Zorglim M Overdose
Glimepiride (Zorglim M): Acute overdosage as well as long-term treatment with too high a dose of Glimepiride (Zorglim M) may lead to severe life-threatening hypoglycaemia.
Management: As soon as an overdose of Glimepiride (Zorglim M) has been discovered, a physician must be notified without delay. The patient must immediately take sugar, if possible in the form of glucose, unless a physician has already undertaken responsibility for treating the overdose.
Careful monitoring is essential until the physician is confident that the patient is out of danger. It must be remembered that hypoglycaemia may recur after initial recovery.
Admission to hospital may sometimes be necessary even as a precautionary measure. In particular, significant overdoses and severe reactions with signs eg, loss of consciousness or other serious neurological disorders are medical emergencies and require immediate treatment and admission to hospital.
If, for example, the patient is unconscious, an IV injection of concentrated glucose solution is indicated (eg, for adults starting with 40 mL of 20% solution). Alternatively in adults, administration of glucagon eg, in doses of 0.5-1 mg IV, SC or IM may be considered.
In particular, when treating hypoglycaemia due to accidental intake of Glimepiride (Zorglim M) in infants and young children, the dose of glucose given must be very carefully adjusted in view of the possibility of producing dangerous hyperglycaemia and must be controlled by close monitoring of blood glucose.
Patients who have ingested life-threatening amounts of Glimepiride (Zorglim M) require detoxification (eg, gastric lavage and medicinal charcoal).
After acute glucose replacement has been completed, it is usually necessary to give an IV glucose infusion in lower concentration so as to ensure that the hypoglycaemia does not recur. The patient's blood glucose level should be carefully monitored for at least 24 hrs. In severe cases with a protracted course, hypoglycaemia or the danger of slipping back into hypoglycaemia, may persist for several days.

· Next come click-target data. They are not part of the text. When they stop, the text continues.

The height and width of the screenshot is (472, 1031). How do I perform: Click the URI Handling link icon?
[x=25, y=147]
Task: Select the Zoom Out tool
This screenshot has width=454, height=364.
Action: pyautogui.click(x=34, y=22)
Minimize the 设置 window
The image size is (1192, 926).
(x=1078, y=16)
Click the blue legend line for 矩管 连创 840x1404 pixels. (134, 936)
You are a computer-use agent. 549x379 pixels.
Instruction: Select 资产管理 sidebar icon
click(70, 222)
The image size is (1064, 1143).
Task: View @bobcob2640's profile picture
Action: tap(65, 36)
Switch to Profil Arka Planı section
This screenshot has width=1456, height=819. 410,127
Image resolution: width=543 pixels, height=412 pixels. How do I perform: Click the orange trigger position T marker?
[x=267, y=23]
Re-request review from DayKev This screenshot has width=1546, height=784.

Metformin (Zorglim M): Hypoglycaemia has not been seen with Metformin (Zorglim M) doses of up to 85 g, although lactic acidosis has occurred in such circumstances. High overdose or concomitant risks of Metformin (Zorglim M) may lead to lactic acidosis. Lactic acidosis is a medical emergency and must be treated in hospital. The most effective method to remove lactate and Metformin (Zorglim M) is haemodialysis.
Caution when used in patients with CHF especially in those with unstable or acute heart failure. Risk of lactic acid accumulation increases with the degree of renal impairment. May need to discontinue treatment in patients with stress-related states e.g. fever, trauma, infection or surgery. Metformin (Zorglim M) should be temporarily discontinued for 48 hr in patients undergoing radiologic studies involving intravascular admin of iodinated contrast materials. Elderly. Monitor renal function regularly. May impair ability to drive or operate machinery.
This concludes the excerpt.